In 2013 the furniture giant IKEA, in collaboration with the United Nations Agency for Refugees (UNHCR) developed the so-called Refugee Housing Unit (RHU), a flat packed shelter for housing refugees, which is much easier to assemble and a lot more durable than other such shelters currently in use. Since then, the shelters have been tested in areas like Iraq and Ethiopia and have been deemed a huge success.
The Refugee Housing Unit by IKEA is a shed-like structure, which is made of lightweight polymer panels, laminated with thermal insulation that are clipped onto a steel frame. Each shelter is delivered to the building site in a flat packed package, which is filled with panels, pipes, connectors, wires, etc. just like any other piece of IKEA furniture. Once delivered, it takes about four hours to assemble.
The package also contains a textile sheet with aluminum woven into the material that is meant to cover the roof. This material works to reflect the sun during the day and keep the heat in at night. The shelter also comes with a solar panel that is laminated onto a thin plastic film and provides enough energy to power the built-in lights and a USB outlet.

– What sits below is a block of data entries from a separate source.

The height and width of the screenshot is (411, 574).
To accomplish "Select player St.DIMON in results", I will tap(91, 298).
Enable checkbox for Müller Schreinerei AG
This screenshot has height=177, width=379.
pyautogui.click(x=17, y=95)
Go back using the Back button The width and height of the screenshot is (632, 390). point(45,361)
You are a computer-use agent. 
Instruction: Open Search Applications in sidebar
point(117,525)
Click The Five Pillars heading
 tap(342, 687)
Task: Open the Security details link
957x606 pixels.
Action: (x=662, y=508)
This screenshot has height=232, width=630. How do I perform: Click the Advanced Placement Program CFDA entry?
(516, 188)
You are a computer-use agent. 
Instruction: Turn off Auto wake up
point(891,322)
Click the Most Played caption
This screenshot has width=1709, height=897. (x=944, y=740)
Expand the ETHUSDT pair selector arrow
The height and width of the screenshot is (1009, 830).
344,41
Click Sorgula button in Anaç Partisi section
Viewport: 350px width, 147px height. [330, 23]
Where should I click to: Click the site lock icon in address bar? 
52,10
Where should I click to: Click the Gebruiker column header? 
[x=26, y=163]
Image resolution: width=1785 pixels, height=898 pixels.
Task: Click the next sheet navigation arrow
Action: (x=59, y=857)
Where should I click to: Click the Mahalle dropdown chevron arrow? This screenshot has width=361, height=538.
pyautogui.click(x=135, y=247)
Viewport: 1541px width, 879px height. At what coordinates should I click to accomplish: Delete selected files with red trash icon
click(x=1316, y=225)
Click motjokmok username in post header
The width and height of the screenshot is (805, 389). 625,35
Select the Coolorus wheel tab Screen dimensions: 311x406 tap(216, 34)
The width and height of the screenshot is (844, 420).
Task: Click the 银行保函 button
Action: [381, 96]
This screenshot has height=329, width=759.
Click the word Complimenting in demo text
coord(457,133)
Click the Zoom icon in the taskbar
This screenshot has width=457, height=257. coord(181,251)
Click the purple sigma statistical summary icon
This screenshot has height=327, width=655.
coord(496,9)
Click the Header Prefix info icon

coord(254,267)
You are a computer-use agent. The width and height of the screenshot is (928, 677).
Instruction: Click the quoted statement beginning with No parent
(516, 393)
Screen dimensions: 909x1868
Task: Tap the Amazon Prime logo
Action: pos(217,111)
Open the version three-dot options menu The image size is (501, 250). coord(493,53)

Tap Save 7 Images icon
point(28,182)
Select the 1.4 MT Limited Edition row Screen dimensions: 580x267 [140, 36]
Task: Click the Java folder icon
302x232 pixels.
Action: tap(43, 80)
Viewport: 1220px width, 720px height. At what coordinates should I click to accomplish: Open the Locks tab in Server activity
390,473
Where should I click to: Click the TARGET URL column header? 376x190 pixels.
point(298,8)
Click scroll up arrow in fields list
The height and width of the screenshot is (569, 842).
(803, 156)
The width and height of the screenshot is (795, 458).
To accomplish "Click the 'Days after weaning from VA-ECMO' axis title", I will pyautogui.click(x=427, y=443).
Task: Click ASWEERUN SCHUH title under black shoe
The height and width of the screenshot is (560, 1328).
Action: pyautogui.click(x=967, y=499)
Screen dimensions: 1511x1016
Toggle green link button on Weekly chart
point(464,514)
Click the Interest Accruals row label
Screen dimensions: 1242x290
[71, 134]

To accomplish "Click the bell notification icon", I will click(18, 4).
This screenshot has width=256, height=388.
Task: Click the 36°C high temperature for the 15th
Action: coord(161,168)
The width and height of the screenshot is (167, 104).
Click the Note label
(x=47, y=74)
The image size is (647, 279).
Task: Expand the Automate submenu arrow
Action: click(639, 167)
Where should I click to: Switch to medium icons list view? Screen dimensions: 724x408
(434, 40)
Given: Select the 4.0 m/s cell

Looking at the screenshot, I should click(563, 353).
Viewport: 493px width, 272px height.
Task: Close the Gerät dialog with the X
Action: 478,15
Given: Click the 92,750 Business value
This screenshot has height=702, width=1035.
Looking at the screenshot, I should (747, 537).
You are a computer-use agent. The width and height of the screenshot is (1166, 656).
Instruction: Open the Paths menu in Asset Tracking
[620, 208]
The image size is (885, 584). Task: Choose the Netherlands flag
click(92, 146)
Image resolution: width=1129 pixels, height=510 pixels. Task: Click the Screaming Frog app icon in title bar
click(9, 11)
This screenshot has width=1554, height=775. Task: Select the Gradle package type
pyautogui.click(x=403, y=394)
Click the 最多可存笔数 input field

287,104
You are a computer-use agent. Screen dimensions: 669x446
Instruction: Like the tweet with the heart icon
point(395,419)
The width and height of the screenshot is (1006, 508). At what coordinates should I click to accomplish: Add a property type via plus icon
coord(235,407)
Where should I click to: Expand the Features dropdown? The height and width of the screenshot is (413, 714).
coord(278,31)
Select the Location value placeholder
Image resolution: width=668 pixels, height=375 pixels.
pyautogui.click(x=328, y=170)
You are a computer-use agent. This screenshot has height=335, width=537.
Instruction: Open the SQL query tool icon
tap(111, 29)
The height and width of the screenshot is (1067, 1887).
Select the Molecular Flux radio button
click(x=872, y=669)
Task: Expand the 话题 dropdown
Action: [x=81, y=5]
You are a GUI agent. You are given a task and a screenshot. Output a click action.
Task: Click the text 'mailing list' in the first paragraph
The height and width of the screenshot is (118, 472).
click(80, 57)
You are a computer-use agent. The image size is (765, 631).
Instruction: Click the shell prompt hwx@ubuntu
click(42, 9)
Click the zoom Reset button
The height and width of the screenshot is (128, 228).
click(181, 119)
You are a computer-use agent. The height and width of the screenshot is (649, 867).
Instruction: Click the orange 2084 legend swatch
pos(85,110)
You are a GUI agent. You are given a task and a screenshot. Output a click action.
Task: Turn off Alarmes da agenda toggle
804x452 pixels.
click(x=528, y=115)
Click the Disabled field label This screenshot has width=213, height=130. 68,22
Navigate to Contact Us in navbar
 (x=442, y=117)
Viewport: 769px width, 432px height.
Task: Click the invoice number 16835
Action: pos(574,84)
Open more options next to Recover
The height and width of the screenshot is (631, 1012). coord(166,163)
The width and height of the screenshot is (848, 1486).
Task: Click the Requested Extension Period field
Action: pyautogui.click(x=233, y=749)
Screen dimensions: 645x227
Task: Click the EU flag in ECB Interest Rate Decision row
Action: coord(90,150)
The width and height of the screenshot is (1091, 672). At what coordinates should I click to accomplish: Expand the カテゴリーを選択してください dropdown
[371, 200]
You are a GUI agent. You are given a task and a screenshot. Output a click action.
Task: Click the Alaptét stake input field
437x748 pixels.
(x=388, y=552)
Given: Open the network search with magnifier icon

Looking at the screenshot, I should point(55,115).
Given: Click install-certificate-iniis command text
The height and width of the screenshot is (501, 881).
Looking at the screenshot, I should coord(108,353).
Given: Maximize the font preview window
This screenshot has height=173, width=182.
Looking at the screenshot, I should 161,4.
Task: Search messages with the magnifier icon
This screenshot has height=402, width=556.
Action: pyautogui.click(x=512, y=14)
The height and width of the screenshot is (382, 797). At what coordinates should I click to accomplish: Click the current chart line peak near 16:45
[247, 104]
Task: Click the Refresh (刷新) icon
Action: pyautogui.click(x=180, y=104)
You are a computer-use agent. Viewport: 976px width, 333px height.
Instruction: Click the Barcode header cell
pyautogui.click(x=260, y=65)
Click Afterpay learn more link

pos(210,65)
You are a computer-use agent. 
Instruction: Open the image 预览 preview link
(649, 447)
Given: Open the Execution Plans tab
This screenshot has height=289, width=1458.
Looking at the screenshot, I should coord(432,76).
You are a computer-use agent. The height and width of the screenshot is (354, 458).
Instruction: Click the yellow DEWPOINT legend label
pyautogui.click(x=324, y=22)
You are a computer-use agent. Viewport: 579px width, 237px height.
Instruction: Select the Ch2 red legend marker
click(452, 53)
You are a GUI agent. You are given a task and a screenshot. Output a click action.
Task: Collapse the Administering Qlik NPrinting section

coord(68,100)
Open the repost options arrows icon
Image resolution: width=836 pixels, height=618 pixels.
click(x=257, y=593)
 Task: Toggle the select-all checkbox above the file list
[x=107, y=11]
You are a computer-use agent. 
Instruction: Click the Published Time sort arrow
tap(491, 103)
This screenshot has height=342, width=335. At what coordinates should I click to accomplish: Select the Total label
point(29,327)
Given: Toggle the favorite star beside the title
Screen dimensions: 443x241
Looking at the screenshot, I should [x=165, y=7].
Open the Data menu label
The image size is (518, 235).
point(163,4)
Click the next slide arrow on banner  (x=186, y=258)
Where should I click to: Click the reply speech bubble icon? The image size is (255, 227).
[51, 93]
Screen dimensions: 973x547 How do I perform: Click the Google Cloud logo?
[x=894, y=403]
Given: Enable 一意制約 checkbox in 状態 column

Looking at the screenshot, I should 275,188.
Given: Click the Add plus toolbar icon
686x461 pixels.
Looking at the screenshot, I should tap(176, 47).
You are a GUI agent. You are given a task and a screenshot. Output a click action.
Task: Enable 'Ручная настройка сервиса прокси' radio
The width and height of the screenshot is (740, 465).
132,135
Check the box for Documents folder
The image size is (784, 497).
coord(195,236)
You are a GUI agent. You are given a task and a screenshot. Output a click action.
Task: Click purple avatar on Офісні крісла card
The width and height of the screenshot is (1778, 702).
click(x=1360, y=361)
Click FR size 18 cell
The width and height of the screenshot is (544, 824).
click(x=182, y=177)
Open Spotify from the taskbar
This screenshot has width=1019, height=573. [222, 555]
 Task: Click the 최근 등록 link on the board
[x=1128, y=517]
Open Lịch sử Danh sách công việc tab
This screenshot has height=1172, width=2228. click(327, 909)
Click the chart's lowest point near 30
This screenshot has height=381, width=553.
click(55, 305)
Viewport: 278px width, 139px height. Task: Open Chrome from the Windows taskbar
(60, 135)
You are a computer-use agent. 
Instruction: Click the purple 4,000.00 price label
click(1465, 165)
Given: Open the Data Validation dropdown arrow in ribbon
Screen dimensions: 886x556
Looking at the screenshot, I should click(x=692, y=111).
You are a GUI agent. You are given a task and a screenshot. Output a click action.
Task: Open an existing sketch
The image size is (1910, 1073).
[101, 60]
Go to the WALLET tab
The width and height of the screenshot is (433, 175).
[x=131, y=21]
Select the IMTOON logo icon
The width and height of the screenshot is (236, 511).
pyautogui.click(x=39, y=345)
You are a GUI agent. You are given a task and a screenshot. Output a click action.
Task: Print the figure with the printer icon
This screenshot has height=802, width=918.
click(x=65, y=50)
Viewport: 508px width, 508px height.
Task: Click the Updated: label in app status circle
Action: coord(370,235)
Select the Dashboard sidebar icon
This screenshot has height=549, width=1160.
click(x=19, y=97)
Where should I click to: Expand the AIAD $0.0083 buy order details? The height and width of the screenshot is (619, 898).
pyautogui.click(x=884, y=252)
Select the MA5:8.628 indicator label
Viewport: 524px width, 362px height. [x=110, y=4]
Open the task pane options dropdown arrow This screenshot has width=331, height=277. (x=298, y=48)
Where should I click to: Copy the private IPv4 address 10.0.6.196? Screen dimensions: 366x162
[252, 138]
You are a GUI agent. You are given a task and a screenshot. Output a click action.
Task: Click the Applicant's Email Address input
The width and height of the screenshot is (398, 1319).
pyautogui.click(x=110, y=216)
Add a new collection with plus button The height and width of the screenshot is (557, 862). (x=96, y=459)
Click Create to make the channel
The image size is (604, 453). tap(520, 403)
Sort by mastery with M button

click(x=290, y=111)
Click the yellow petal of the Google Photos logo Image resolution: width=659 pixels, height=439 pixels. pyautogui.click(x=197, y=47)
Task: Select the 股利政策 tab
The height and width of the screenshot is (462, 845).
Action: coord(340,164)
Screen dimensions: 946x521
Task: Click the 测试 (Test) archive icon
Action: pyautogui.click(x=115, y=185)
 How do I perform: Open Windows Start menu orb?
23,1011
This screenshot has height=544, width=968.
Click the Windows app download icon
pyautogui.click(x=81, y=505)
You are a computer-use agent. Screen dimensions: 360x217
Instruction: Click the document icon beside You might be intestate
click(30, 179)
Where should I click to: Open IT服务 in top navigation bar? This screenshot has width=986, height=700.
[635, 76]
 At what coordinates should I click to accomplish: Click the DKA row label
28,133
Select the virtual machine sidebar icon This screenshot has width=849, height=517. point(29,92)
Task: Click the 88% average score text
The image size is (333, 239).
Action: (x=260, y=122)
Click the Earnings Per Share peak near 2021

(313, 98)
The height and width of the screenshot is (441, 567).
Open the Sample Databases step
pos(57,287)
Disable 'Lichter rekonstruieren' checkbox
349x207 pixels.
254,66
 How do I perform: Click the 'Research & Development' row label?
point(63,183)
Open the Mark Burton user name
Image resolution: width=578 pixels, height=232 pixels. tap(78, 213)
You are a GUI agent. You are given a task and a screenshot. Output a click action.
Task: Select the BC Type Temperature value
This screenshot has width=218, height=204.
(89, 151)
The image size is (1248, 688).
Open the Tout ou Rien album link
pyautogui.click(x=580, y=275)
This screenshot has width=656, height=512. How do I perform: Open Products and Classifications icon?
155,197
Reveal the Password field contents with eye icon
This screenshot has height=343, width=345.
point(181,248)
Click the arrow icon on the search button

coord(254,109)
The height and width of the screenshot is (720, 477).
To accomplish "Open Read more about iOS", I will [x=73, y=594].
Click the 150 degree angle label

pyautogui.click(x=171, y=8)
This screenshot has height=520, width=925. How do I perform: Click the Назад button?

When erected, the shelter measures 57.5 square feet (17.5 square meters) in height, which is twice as large as the refugee tents currently in use. The units are about 10 feet (3 meters wide) and just under 20 feet long (6 meters long), and feature four windows and one door. Each of the units can house five people. Also, the sturdy walls make it possible to upgrade the structure, such as reinforcing the walls with earth or fitting the structure with a metal roof.
Each unit costs about $1000 to prefabricate in mass production.